Page MenuHomeFreeBSD

Add the netdump mbuf allocator.

Authored by markj on May 1 2018, 5:21 PM.



The aim here is to permit mbuf allocations after a panic without
calling into the page allocator, without imposing any runtime overhead
during regular operation of the system, and without modifying driver
code. The approach taken is to pre-allocate a number of mbufs and
clusters, storing them in linked lists. The lists back a set of UMA
cache zones which replace the regular mbuf/cluster UMA zones. At panic
time, the zone pointers are overwritten with those of the cache zones,
so m_get() and so on return mbufs from the linked lists.

The main complication is that a few drivers (cxgb and iflib) cache mbuf
zone pointers from m_getzone(), so they need some special handling.

Diff Detail

rS FreeBSD src repository
Automatic diff as part of commit; lint not applicable.
Automatic diff as part of commit; unit tests not applicable.

Event Timeline

markj created this revision.May 1 2018, 5:21 PM
shurd added a subscriber: shurd.May 1 2018, 6:02 PM
sbruno accepted this revision.May 1 2018, 8:52 PM
This revision is now accepted and ready to land.May 1 2018, 8:52 PM
emaste added a subscriber: emaste.May 2 2018, 12:11 AM
emaste added inline comments.
871 ↗(On Diff #42038)

just commit these independently first?

julian added a subscriber: julian.May 2 2018, 5:33 AM
julian added inline comments.
383 ↗(On Diff #42038)

how about a big comment here separating this code from 'regular code' so that the casual reader can instantly know what is going on.
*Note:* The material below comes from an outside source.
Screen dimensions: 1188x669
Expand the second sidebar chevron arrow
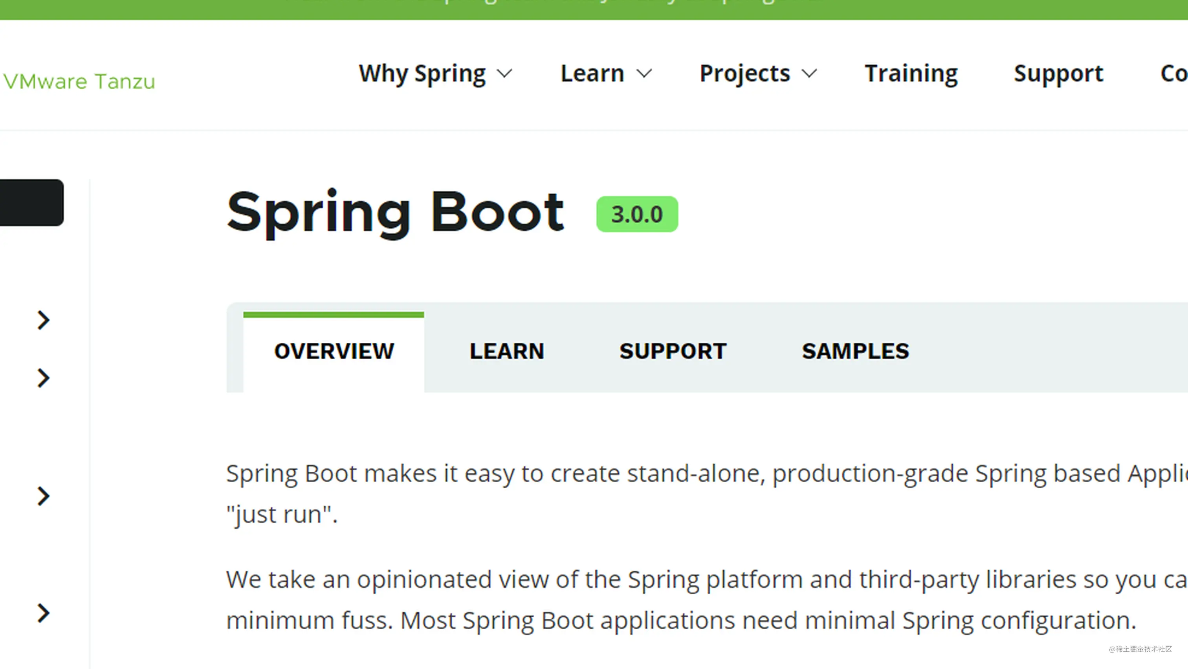(43, 378)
know it's ifdef'd but take the message in this review and make it a comment.

496 ↗(On Diff #42038)

in some cases it has been known to dump memory and then keep running.
do you have a way to 'un-overwrite' the zone pointers?

julian accepted this revision.May 2 2018, 6:13 AM
markj added inline comments.May 2 2018, 2:15 PM
383 ↗(On Diff #42038)

netdump_mbuf_reinit() already has a similar comment; I'll move it.

496 ↗(On Diff #42038)

Not at the moment. I will look into the difficulty of getting that to work.

871 ↗(On Diff #42038)

Yeah, didn't mean to include these.

markj updated this revision to Diff 42155.May 4 2018, 7:53 PM
  • Move comments around.
This revision now requires review to proceed.May 4 2018, 7:53 PM
markj marked an inline comment as done.May 4 2018, 7:56 PM
markj added inline comments.
496 ↗(On Diff #42038)

For the initial revision I plan to just return an error if one attempts to netdump while panicstr == NULL. From DDB one can execute "panic" to get a dump in that case. It may be possible for the system to resume operation after a netdump, but I don't think it's very straightforward, so I will punt on that for now.

This revision was not accepted when it landed; it landed in state Needs Review.May 6 2018, 12:20 AM
This revision was automatically updated to reflect the committed changes.